Sequential Testing
A statistical methodology for monitoring A/B test results as data accumulates in real time, using adjusted significance thresholds to control error rates — solving the notorious peeking problem.
What Is Sequential Testing?
Sequential testing is a family of statistical methods that let you analyze an A/B test repeatedly as data accumulates without inflating false positive rates. Where classical frequentist testing requires a fixed sample size and a single analysis at the end, sequential methods use adjusted significance thresholds at each look, preserving valid error rates across many peeks. It's the rigorous answer to the most common experimentation sin: stopping when the data looks good.
Also Known As
- Marketing teams often call it always-valid testing or continuous monitoring.
- Growth teams say sequential tests or SPRTs.
- Product teams use continuous analysis or adaptive monitoring.
- Engineering teams refer to always-valid inference or sequential probability ratio test (SPRT).
- Statisticians distinguish between SPRT, group sequential designs, and always-valid confidence sequences.
How It Works
You launch an experiment and start with a planned sample size of 50,000 users. Under classical statistics, checking the result at 10,000, 20,000, and 30,000 users and stopping early inflates your false positive rate from 5% to roughly 20%. Sequential testing adjusts. At 10,000 users, you need (say) p < 0.001 to stop. At 20,000 users, p < 0.003. At full sample, p < 0.045. The cumulative false positive rate stays at 5% no matter how many peeks you take. Tools like Statsig and Eppo compute these adjusted thresholds automatically.
Best Practices
- Let your experimentation platform handle the math — don't try to compute always-valid p-values by hand.
- Pre-register your maximum sample size even with sequential testing so you have a stopping upper bound.
- Monitor guardrail metrics at every peek, not just the primary metric.
- Communicate the tradeoff clearly: sequential testing costs ~20% more traffic than fixed-horizon testing to reach the same power.
Common Mistakes
- Using classical p-values while peeking daily, effectively running an unprotected sequential analysis.
- Switching between classical and sequential analysis after seeing results, which breaks the error guarantees of both.
- Stopping as soon as significance is reached without checking whether guardrails are stable.
Industry Context
- SaaS/B2B: Useful when low traffic makes every peek tempting — sequential methods let you act on early signal safely.
- Ecommerce/DTC: Revenue-sensitive tests benefit from stopping losers early.
- Lead gen: Moderate value; most lead gen tests have clear fixed-duration windows (weekly pacing).

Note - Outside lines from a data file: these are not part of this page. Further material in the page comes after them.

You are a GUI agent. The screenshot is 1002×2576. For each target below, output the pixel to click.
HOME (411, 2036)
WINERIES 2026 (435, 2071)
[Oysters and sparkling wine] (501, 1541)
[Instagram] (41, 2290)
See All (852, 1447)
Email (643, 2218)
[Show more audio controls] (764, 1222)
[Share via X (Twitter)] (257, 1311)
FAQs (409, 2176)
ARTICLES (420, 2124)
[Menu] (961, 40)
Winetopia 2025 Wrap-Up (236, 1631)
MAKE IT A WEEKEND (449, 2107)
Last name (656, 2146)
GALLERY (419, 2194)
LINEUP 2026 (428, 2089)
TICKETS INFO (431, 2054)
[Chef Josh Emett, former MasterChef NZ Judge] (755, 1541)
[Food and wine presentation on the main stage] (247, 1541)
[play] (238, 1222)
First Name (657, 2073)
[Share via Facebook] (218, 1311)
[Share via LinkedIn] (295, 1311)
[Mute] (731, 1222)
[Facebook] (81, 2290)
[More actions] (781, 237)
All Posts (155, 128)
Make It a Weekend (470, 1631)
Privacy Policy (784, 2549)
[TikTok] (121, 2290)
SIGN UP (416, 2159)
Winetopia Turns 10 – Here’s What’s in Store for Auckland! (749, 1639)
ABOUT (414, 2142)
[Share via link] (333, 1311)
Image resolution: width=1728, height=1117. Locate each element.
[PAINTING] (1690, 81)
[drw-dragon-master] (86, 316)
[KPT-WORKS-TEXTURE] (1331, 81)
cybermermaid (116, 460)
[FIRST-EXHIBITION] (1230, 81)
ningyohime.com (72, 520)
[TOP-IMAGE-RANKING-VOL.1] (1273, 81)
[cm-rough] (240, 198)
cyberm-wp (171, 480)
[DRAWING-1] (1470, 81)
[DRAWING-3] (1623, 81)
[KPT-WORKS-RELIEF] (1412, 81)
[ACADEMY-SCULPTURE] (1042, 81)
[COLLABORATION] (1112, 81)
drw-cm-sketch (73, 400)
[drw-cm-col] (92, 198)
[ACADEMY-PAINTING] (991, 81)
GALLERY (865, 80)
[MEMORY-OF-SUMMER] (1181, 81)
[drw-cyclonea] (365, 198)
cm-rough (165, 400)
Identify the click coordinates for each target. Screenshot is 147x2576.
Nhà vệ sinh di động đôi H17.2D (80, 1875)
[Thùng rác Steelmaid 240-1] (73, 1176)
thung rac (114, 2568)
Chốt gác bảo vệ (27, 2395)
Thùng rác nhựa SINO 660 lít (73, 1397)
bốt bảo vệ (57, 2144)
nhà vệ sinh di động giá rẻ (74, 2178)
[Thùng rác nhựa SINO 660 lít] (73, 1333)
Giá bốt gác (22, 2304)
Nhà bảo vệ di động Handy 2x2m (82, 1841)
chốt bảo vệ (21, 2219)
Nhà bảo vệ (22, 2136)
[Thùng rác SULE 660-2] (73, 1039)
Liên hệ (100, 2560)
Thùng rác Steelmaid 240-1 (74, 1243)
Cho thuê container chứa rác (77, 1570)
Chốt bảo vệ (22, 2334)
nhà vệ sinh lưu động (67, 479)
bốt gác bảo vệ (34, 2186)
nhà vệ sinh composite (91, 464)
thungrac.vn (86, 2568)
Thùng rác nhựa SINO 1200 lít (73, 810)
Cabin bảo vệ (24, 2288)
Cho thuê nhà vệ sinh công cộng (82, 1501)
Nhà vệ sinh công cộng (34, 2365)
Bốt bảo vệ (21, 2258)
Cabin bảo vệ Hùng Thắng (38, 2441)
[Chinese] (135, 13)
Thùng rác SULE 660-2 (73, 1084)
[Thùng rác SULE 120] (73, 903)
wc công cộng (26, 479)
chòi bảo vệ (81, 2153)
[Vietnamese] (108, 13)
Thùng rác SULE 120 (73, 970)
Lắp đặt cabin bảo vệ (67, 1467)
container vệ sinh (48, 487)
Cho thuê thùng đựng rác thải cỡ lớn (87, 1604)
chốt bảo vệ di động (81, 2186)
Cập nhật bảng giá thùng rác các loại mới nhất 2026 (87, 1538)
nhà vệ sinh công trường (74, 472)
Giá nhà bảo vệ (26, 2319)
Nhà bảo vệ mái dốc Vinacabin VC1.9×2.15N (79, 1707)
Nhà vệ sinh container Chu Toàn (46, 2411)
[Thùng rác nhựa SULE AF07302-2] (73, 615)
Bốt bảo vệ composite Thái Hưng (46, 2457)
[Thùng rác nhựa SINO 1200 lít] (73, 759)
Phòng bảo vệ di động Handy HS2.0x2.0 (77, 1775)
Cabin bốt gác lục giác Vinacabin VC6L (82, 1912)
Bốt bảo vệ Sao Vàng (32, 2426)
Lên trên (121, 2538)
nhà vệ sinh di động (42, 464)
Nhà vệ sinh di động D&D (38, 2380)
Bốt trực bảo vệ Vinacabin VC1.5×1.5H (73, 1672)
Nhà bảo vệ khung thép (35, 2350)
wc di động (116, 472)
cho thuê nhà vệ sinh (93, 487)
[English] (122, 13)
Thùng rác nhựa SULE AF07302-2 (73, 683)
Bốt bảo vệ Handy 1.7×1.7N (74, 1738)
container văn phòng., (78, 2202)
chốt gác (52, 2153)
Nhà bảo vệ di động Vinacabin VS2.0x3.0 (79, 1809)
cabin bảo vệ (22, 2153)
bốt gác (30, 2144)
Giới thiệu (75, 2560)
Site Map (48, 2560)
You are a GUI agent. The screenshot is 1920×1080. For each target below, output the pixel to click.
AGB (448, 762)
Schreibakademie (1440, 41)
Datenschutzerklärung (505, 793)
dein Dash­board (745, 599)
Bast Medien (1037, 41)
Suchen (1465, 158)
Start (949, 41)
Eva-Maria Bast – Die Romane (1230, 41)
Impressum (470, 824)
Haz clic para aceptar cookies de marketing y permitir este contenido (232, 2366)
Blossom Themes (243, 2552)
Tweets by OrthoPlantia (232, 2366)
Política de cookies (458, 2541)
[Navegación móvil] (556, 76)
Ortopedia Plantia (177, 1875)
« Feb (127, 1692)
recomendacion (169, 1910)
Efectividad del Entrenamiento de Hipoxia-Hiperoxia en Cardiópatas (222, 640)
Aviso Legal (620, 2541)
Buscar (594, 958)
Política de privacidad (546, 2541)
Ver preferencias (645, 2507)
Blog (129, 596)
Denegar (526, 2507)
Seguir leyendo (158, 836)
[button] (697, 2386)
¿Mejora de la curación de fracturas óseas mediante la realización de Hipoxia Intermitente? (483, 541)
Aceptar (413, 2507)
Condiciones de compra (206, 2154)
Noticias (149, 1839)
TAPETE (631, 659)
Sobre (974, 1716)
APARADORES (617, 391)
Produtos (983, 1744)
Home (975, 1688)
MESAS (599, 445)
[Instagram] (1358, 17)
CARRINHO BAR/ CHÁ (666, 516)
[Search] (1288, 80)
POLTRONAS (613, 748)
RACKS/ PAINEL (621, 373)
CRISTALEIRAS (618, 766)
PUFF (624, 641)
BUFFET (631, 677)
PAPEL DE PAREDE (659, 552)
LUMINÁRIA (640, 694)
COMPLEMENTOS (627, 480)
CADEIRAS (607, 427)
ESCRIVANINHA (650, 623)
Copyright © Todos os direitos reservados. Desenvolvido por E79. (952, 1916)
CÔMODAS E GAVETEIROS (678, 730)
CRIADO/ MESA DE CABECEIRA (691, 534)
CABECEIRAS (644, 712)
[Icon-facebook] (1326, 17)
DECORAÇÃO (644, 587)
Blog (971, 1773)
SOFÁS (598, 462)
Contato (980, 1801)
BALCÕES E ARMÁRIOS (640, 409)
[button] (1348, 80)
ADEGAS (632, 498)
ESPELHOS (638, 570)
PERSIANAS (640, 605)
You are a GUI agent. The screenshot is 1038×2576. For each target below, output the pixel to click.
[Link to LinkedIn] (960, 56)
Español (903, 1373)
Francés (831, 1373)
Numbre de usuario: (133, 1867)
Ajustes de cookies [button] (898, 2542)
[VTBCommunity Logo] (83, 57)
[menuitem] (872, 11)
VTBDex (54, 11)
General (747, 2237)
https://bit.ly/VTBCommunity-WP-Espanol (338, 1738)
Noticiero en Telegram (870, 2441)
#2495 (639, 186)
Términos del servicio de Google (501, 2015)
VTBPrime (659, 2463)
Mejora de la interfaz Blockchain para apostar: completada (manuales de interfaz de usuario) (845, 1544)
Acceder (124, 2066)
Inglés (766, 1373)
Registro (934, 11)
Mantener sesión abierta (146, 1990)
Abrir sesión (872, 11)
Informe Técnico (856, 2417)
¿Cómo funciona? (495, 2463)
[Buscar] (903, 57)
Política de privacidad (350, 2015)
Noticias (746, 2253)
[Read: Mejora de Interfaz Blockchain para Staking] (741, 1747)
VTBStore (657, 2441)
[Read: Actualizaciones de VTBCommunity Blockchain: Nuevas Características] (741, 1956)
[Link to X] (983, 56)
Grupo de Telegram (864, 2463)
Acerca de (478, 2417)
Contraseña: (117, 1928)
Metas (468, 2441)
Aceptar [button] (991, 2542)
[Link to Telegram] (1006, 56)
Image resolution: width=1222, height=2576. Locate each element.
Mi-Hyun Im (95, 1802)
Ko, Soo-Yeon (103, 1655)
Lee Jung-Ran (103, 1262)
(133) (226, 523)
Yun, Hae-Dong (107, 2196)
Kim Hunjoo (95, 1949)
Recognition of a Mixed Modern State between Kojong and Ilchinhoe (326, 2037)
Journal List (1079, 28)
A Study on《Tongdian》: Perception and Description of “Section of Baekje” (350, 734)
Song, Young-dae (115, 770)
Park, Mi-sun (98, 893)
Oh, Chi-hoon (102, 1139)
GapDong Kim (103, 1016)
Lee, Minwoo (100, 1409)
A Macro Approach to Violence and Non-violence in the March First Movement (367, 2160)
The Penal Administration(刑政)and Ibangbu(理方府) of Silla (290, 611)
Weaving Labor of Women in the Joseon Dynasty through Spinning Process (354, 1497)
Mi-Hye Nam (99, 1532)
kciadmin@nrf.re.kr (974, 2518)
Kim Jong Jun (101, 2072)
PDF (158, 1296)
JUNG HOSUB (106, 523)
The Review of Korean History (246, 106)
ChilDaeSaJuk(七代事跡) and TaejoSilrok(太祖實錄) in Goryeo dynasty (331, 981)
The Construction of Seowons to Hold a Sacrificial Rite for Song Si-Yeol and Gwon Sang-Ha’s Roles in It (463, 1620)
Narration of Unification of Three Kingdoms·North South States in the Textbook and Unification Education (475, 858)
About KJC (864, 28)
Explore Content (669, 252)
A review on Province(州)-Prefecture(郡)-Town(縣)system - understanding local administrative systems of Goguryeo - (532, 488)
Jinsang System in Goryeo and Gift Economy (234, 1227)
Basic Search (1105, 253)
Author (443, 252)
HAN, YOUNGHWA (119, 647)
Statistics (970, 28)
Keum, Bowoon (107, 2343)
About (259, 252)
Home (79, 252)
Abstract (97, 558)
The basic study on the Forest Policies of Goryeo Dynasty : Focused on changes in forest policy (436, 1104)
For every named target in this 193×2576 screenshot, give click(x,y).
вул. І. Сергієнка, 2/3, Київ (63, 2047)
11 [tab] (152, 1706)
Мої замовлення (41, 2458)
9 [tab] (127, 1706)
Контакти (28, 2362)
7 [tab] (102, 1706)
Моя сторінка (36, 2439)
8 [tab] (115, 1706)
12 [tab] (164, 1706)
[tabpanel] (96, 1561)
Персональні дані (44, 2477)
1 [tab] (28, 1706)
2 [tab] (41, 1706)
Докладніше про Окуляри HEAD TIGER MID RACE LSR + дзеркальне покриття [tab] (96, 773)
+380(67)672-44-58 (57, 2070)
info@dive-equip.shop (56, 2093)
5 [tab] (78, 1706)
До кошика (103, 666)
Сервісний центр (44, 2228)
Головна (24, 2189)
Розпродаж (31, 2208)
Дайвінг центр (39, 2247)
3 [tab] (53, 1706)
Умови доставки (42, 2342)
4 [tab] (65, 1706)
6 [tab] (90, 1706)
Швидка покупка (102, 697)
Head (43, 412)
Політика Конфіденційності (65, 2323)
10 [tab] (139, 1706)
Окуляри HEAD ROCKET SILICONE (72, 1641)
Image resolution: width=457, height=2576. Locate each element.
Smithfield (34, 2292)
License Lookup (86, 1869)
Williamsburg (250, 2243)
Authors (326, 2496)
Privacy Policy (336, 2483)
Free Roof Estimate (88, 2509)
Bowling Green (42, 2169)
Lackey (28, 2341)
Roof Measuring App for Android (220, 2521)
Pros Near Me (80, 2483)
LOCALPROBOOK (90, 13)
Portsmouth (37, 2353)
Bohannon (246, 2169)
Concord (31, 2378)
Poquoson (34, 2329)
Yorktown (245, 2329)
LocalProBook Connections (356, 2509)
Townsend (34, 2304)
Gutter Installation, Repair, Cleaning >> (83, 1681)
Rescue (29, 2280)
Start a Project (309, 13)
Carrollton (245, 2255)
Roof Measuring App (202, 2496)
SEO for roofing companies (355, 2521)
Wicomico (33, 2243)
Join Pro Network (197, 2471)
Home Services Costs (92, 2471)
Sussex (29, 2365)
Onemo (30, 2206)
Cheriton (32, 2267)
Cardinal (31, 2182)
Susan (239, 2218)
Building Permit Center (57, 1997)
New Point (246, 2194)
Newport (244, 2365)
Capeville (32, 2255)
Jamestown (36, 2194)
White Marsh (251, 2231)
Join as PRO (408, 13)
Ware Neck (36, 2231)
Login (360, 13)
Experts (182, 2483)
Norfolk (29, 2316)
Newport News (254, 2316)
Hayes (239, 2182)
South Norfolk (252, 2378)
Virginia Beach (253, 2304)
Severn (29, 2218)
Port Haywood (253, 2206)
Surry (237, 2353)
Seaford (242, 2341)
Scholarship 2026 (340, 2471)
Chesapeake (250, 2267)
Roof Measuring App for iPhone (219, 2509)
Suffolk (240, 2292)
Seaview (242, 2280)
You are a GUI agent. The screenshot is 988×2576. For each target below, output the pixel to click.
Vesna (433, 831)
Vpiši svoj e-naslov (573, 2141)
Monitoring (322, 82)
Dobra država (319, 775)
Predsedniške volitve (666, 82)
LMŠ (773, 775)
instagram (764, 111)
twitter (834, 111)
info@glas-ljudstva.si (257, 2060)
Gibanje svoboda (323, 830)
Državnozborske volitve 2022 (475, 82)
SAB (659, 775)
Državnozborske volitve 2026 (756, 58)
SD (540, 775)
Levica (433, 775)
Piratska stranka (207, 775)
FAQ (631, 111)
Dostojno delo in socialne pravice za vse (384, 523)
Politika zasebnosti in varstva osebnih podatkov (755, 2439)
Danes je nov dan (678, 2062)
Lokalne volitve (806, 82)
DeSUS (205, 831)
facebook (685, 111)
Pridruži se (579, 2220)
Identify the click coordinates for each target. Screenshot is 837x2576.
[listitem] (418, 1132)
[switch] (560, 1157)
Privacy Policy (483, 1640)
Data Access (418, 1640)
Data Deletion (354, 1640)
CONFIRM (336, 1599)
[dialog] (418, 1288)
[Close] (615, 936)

The Behavioral Science Connection
Sequential testing is a systems-level solution to hyperbolic discounting — our tendency to overvalue immediate outcomes over future ones. Rather than fighting the organizational pressure to peek, sequential methods accommodate it within a rigorous framework. You can check results daily without guilt, because the math has already accounted for your impatience.
Key Takeaway
Sequential testing makes peeking safe — it costs slightly more traffic but removes the single biggest source of false discovery in real-world experimentation programs.